PROBLEM DESCRIPTION: Return every line of the material exactly.

*** Block opens ***

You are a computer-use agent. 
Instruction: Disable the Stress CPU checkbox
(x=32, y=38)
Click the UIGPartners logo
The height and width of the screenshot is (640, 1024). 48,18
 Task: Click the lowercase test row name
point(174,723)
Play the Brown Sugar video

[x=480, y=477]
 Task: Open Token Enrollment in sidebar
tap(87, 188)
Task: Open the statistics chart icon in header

*** Block closes ***

TASK SOLUTION:
You are a computer-use agent. 
Instruction: Disable the Stress CPU checkbox
(x=32, y=38)
Click the UIGPartners logo
The height and width of the screenshot is (640, 1024). 48,18
 Task: Click the lowercase test row name
point(174,723)
Play the Brown Sugar video

[x=480, y=477]
 Task: Open Token Enrollment in sidebar
tap(87, 188)
Task: Open the statistics chart icon in header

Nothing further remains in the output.